Uma cientista sul-africana descobriu um fungo que pode ajudar a controlar a lagarta-do-cartucho africana, praga que afeta plantações e pastagens em vários países do continente. A descoberta, feita após observar insetos mortos em KwaZulu-Natal, aponta um caminho biológico contra os prejuízos econômicos causados pela infestação.
A pesquisadora Letodi Luki Mathulwe, especialista em entomologia, investigou o fenômeno durante um surto da lagarta-do-cartucho. Em certas áreas de KwaZulu-Natal, enquanto a praga destruía a vegetação, populações encontradas em campos de capim Kikuyu apresentavam mortalidade natural, associada a um fungo presente no solo. Amostras foram coletadas e analisadas em laboratório em Pietermaritzburg.

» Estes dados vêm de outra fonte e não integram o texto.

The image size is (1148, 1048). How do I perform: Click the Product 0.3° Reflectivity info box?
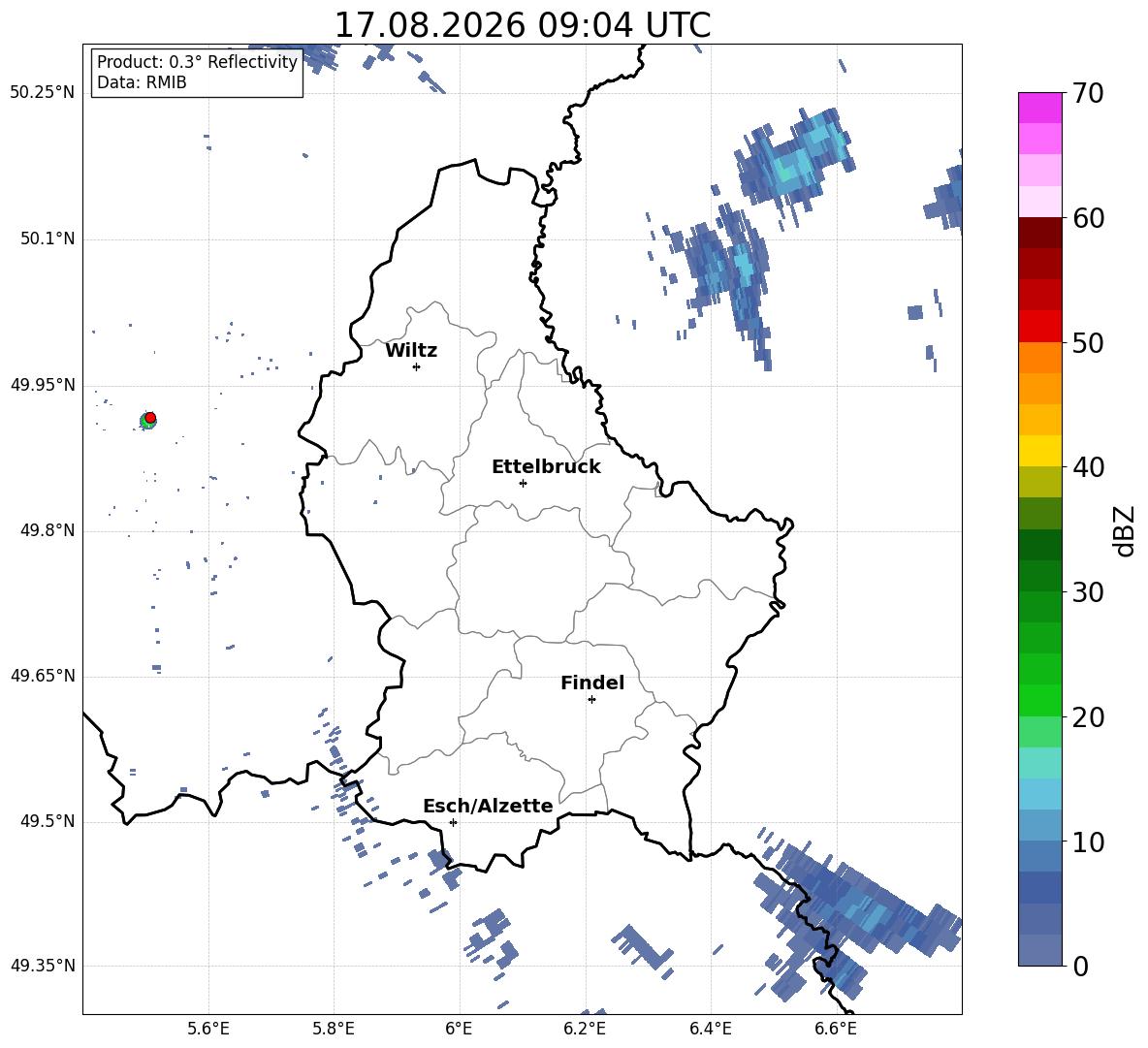[197, 73]
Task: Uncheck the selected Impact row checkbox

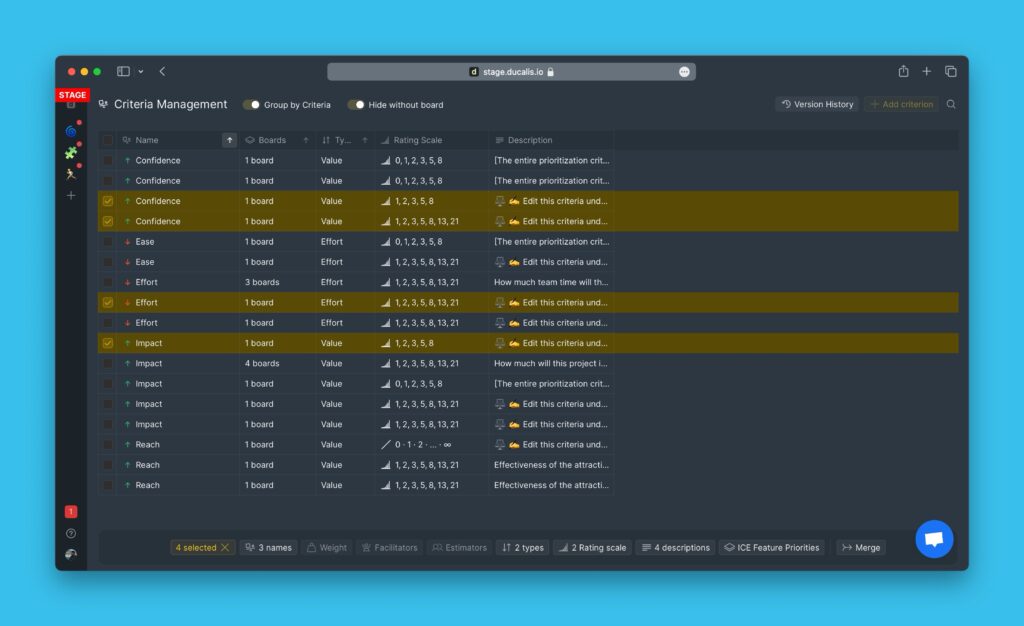Action: coord(108,343)
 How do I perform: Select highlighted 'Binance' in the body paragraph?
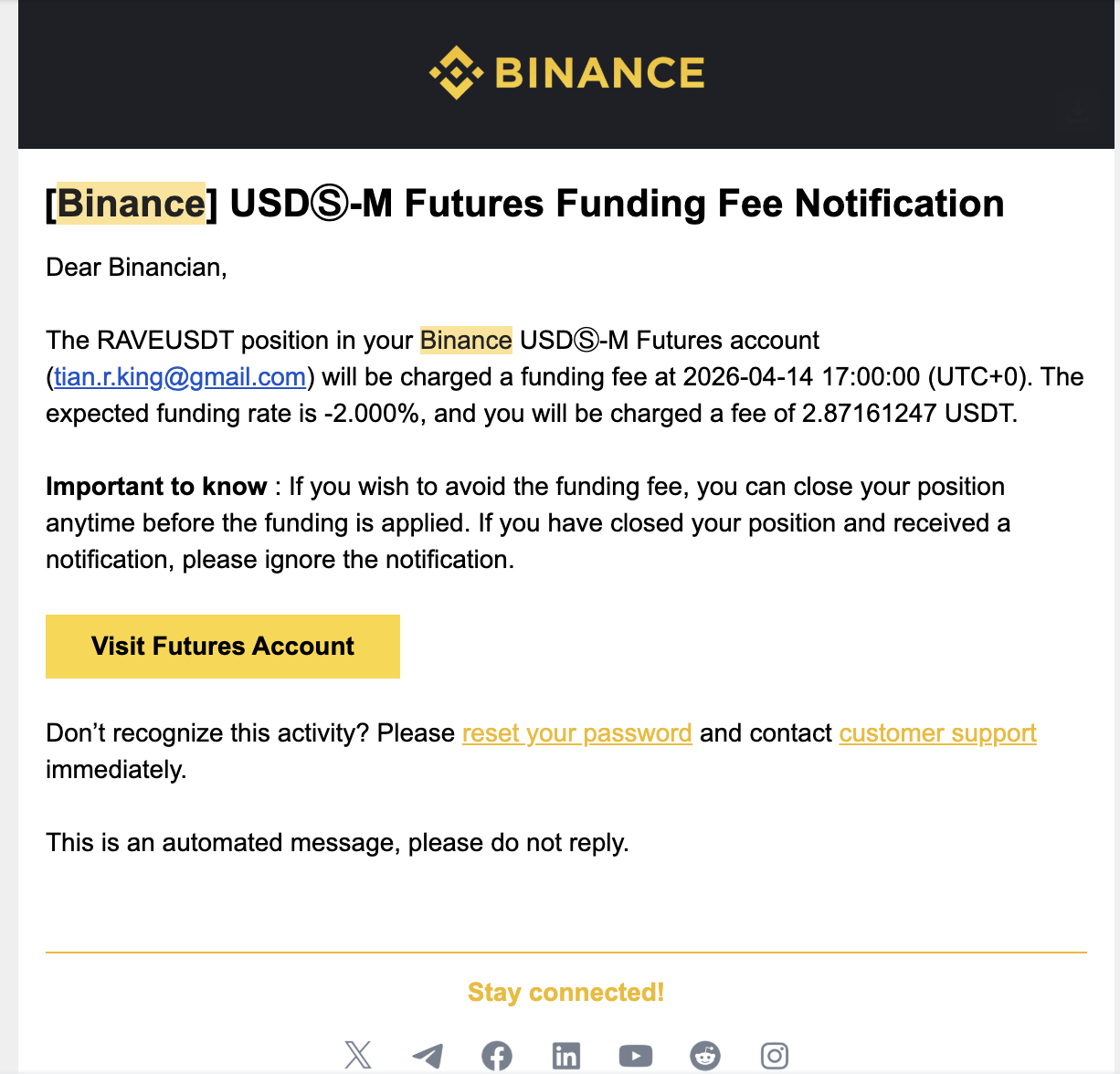coord(466,341)
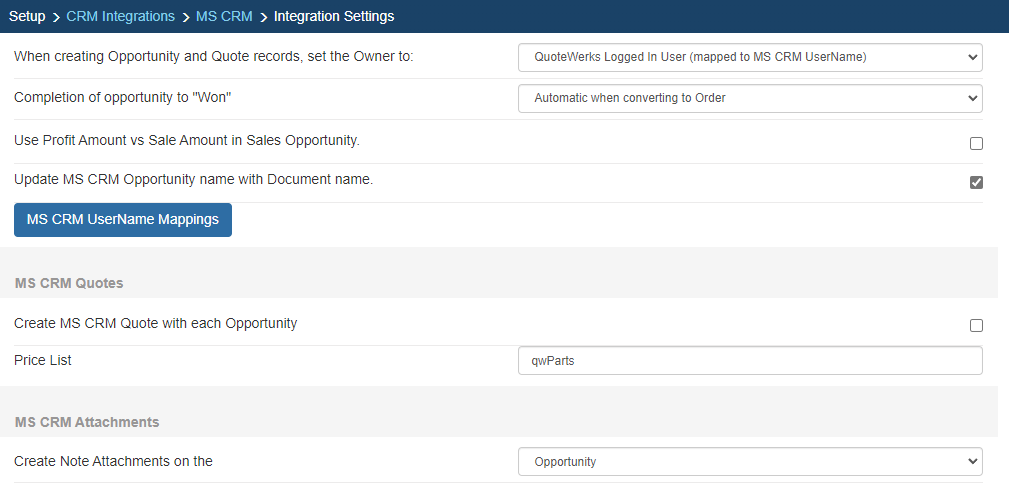Click the chevron on the Completion dropdown
The height and width of the screenshot is (487, 1009).
click(x=972, y=98)
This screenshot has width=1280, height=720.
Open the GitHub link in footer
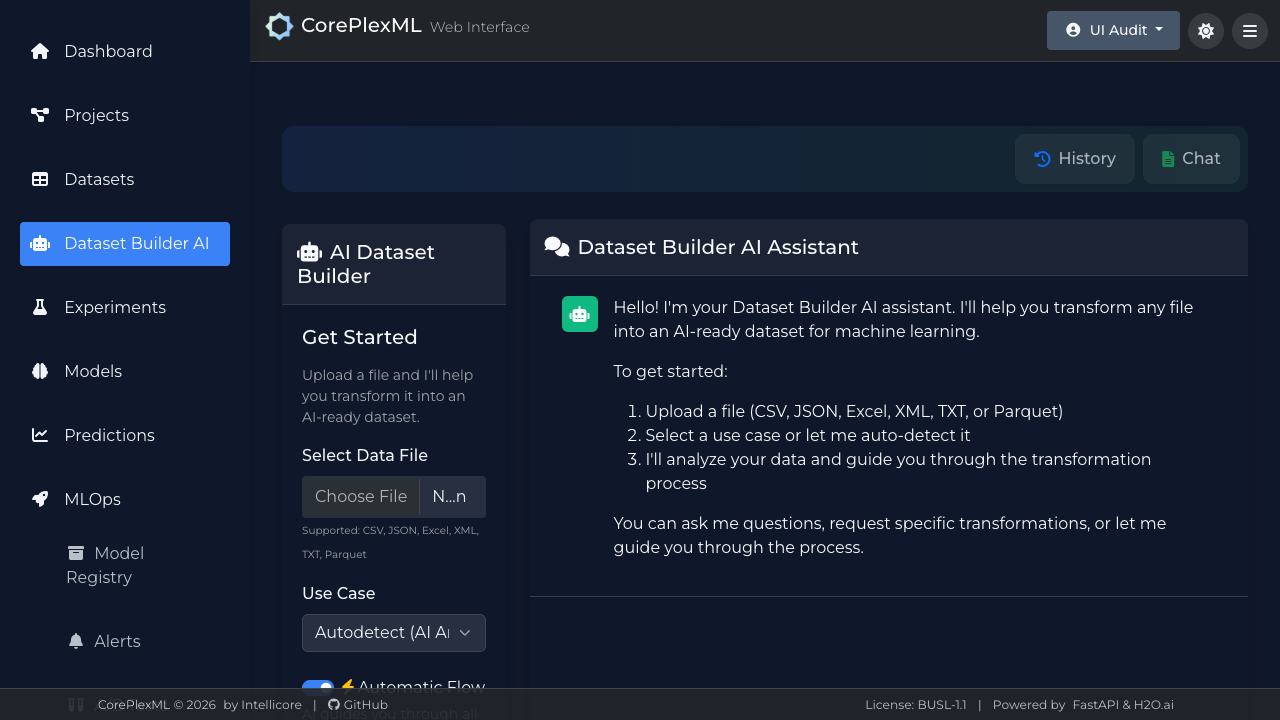358,705
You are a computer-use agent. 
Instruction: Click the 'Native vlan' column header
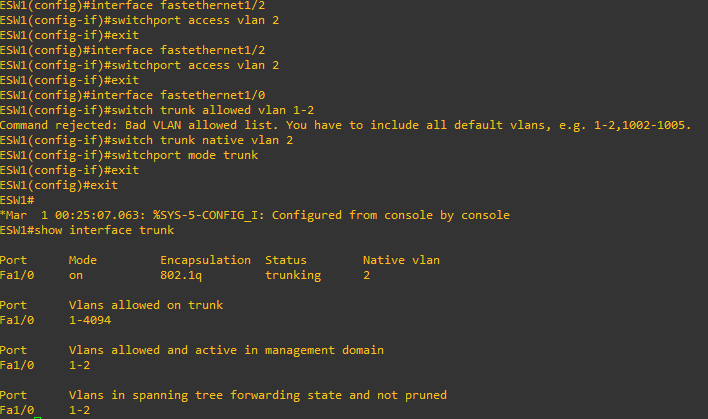pos(401,260)
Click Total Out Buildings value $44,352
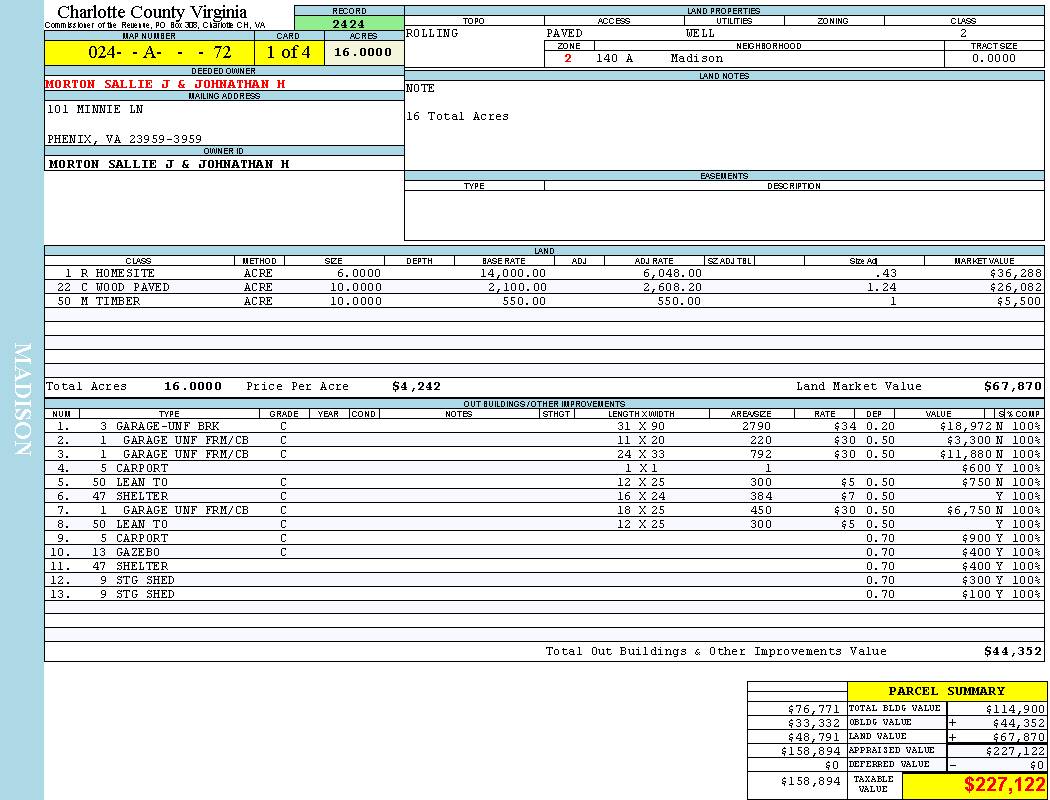Viewport: 1050px width, 800px height. point(1012,651)

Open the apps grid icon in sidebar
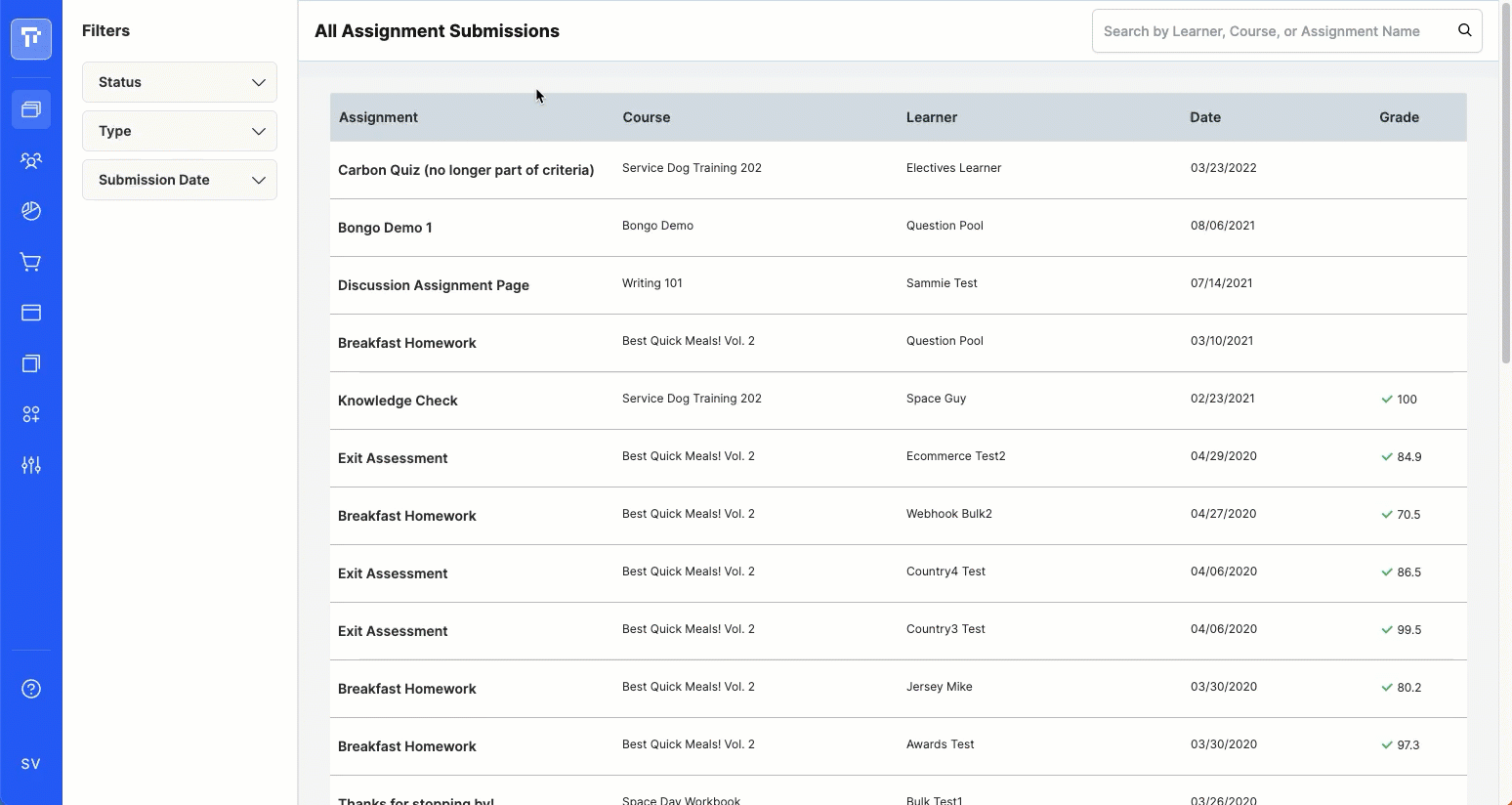tap(31, 414)
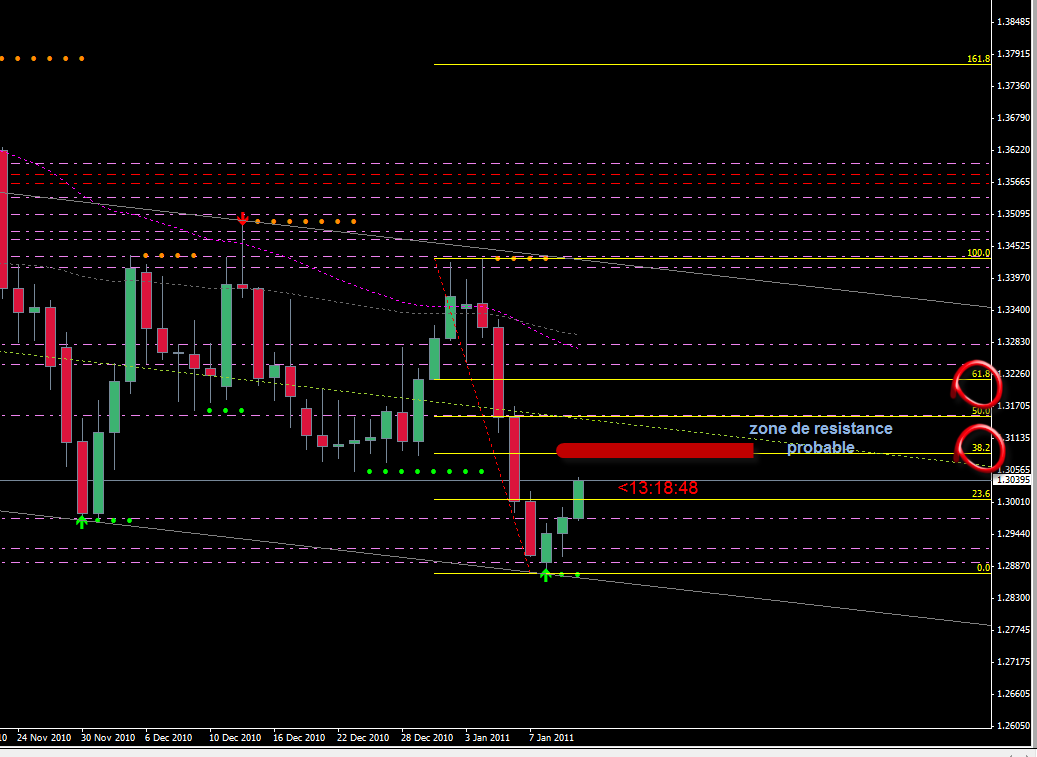
Task: Select the thick red resistance zone bar
Action: tap(655, 450)
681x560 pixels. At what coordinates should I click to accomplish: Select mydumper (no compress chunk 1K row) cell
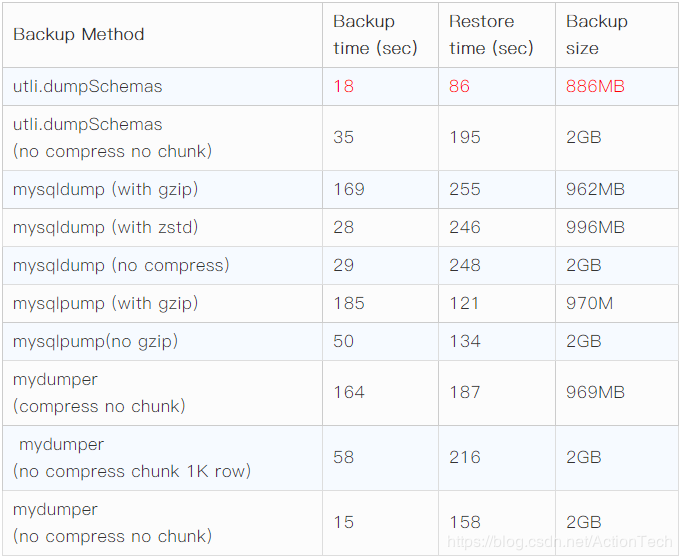coord(132,457)
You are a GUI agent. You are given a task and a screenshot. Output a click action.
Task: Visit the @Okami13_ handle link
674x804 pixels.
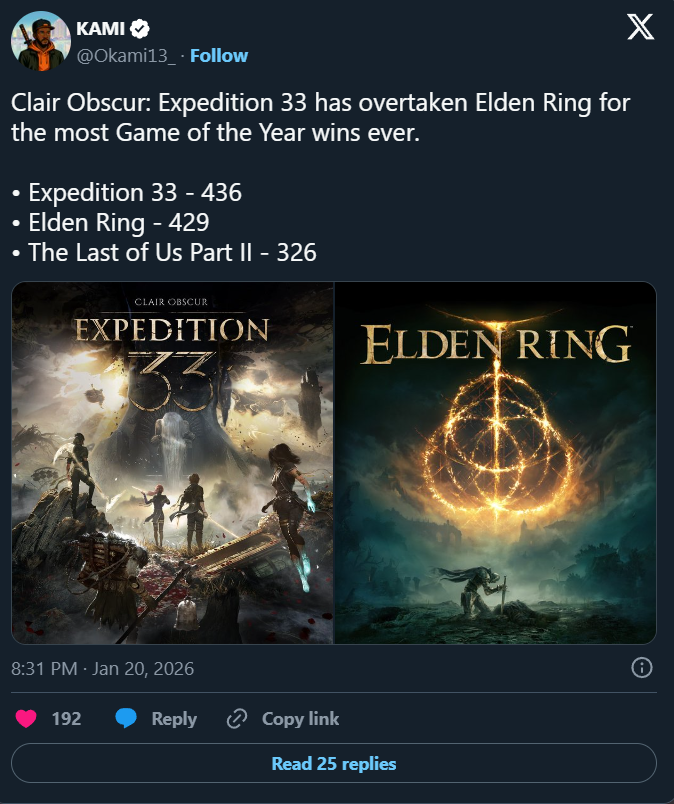point(126,55)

A ameaça econômica é grande. Estudos indicam que, sem controle eficaz, perdas de produção de milho em doze países africanos podem variar entre 8,3 milhões e 20,6 milhões de toneladas anuais. Em 2017, um surto na Zâmbia comprometeu até 40% da produção de milho, gerando prejuízo estimado em 6,2 bilhões de dólares, segundo o Cabi.
O fungo pode ser desenvolvido como agente de controle biológico, parte do manejo integrado de pragas. No entanto, a proposta ainda não é um produto comercial. Segundo Mathulwe, novos testes são necessários para que o organismo possa ser aplicado diretamente nas propriedades rurais.
Além das plantações, a lagarta atinge pastagens, liberando substâncias que podem prejudicar o gado. O inseto, que se transforma em mariposa, facilita a dispersão para novas regiões. Especialistas defendem que a solução deve combinar o uso biológico com práticas agrícolas adequadas e identificação rápida dos focos.